Blog #7 - Le sang coule au pays de « tous les sangs » : Crise politique et mobilisations populaires au Pérou (2022-2023)
- Gabriel LAUDE
- 9 janv.
- 3 min de lecture

Manifestation dans le centre historique de Lima contre le gouvernement de Dina Boluarte et la répression meurtrière des manifestations en province, 19 janvier 2023
Lima, 9 janvier 2025
Chère tonton Stéphane,
En décembre 2022, tu m’as demandé des éclairages sur la situation politique au Pérou à la suite de la destitution du président Pedro Castillo par le Congrès le 7 décembre 2022 et les manifestations qui s’en sont suivies. Vue depuis la France, la situation a dû te sembler extrêmement chaotique, et elle l'était à bien des égards. Je n’ai pas trouvé la force de t’écrire avant car j’ai moi-même été désorienté par la série d’événements qui ont traversé le pays.
Il m’a fallu du temps pour digérer cet épisode qui m’a remué intimement et parvenir à mettre des mots dessus. Pour la première fois, j'ai pu percevoir viscéralement les contradictions et la violence crue de mon pays maternel, où la valeur accordée à la vie humaine varie selon des critères aussi arbitraires et discriminants que la couleur de peau, la classe sociale, le niveau d'éducation ou l’identité culturelle. Cette prise de conscience a été à la fois douloureuse et révélatrice.
Au fil des mois, j'ai rempli des carnets de notes, effectué diverses lectures, et progressivement organisé mes idées. Ce processus m'a permis de surmonter ma stupéfaction initiale et de construire le récit que je vais maintenant te partager. Mon objectif est de t'offrir un éclairage personnel sur cette séquence politique inédite, qui sera probablement considérée par les historiens futurs comme un moment charnière dans l'histoire contemporaine du Pérou.

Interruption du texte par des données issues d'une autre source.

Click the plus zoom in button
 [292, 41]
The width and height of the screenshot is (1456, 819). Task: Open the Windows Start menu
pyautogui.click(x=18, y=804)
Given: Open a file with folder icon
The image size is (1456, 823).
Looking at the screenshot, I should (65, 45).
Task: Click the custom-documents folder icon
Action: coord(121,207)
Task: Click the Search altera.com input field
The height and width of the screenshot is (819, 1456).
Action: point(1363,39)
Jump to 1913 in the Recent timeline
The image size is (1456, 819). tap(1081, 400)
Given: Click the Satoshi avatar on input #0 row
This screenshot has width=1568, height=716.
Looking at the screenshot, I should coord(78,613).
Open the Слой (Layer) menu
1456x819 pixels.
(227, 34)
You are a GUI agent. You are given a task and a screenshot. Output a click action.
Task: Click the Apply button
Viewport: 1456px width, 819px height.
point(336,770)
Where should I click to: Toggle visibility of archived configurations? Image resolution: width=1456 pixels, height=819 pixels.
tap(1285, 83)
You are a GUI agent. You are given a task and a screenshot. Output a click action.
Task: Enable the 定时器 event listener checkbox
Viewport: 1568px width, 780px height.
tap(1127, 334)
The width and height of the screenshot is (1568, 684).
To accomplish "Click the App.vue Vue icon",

Entre décembre 2022 et juillet 2023, le Pérou a traversé une crise politique majeure, déclenchée par la tentative manquée d’autogolpe (auto-coup d’État) - une forme de coup d'État dans laquelle un dirigeant politique, arrivé au pouvoir par des moyens légaux, s'y maintient ou renforce sa position de manière illégale - du président Pedro Castillo et sa destitution immédiate par le Congrès – l’organe monocaméral exerçant le pouvoir législatif au Pérou, équivalent de notre Assemblée nationale. Ce qui avait débuté comme une réaction de colère spontanée localisée dans la région sud andine, où les manifestants dénonçaient la destitution de Castillo comme un déni démocratique et réclamaient de nouvelles élections, s'est muée en un mouvement national d'une ampleur inédite, catalysé par l'indignation face à la violente répression policière qui a fait des dizaines de victimes. À ce jour, on compte au moins 65 morts dont 48 manifestants tués directement lors d’opérations de répression.
J'ai choisi la date symbolique du 9 janvier pour commencer la livraison de cette série d'articles commémorant ainsi le « massacre de Juliaca » de 2023. Cette tragédie, la plus meurtrière des manifestations antigouvernementales de 2022-2023, a vu 18 personnes perdre la vie en une seule journée, victimes de la répression disproportionnée des forces de l'ordre lors d'une manifestation à Juliaca dans département sud andin de Puno.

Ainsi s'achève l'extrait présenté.